Em 1914, as florestas nativas ocupavam 106 milhões de hectares do território e atualmente esse número caiu a 33.190.442 hectares, disse o secretário de Ambiente e Desenvolvimento Sustentável, Carlos Merenson.
No ato de apresentação do Primeiro Inventário Nacional de Florestas Nativas, o funcionário destacou seu “enorme valor histórico”, já que nunca se tinha feito no país um registro completo e detalhado sobre o patrimônio florestal da Argentina.
Depois de explicar que a importância das florestas está em que ali se encontra cerca de 70% da diversidade biológica do planeta, sustentou que “se estão perdendo numa velocidade impressionante”.

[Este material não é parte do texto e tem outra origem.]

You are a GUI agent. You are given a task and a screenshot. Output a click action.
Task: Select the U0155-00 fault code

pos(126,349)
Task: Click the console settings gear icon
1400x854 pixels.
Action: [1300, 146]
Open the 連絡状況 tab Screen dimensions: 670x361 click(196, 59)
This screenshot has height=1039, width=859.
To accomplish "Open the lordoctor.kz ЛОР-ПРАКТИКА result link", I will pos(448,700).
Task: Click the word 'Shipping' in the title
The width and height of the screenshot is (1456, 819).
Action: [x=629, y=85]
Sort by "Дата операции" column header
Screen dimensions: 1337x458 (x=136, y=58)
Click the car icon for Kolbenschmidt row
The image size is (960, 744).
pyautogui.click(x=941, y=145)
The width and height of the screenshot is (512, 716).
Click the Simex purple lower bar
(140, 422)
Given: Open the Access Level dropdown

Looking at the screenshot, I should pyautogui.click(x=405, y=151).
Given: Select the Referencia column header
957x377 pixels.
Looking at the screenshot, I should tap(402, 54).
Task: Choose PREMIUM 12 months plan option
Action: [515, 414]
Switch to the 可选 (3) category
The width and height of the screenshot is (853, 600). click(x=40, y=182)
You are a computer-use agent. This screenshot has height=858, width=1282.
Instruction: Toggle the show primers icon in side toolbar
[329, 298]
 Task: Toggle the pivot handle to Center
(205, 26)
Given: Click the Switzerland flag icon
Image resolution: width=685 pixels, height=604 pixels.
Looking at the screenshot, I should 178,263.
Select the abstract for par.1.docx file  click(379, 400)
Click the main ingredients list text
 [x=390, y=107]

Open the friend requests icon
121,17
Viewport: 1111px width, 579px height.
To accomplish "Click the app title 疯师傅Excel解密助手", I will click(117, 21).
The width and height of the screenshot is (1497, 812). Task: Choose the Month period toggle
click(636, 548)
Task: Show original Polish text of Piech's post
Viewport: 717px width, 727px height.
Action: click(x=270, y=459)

“No hemisfério sul se estão perdendo cerca de 30 hectares por minuto de algúm recurso que, além de sua relevância do ponto de vista natural, tem um grande potencial para o desenvolvimento econômico e social”, assinalou.
Merenson lembrou que na Argentina a Lei de Defesa da Riqueza Florestal foi aprovada em 1948 e impunha a obrigação de elaborar um mapa florestal do país e mantê-lo atualizado.
“Demoramos mais de cinco décadas a cumprir isto, mas não devemos pensar no passado, mas em como faremos para proteger nosso patrimônio florestal no futuro”, assinalou.
O inventário faz parte de um projeto do Governo argentino que contou com financiamento do Banco Mundial e foi feito pela Secretaria de Ambiente e Desenvolvimento Sustentável em colaboração com um consórcio formado por empresas privadas locais e do Canadá.
Os resultados preliminares indicam que na Argentina há 33.190.422 hectares de florestas nativas e 60.895.894 hectares ocupados por outras áreas florestais, que correspondem a formações arbustivas de uso misto altamente degradadas, assegurou Merenson.
Para executar a medição, o país foi dividido em seis áreas e a chamada Parque Chaqueño, que compreende 13 das 24 províncias argentinas, é a de maior patrimônio florestal, com 23.367.984 hectares de florestas nativas.
O funcionário também destacou a implementação do Programa Social de Florestas, que foi lançado em julho passado e faz parte das iniciativas governamentais para atenuar os efeitos da grave crise econômica e social que atravessa a Argentina.
“Esta atividade se complementa com o Plano Florestal Argentino, com o qual pretendemos aumentar em cinco milhões de hectares a área florestal do país, produzir mais de 100 milhões de toneladas de madeira ao ano e gerar mais de 200 mil empregos permanentes”. Merenson afirmou que “em cinco meses se receberam 271 projetos florestais” aos que se oferecerá assistência técnica e financeira.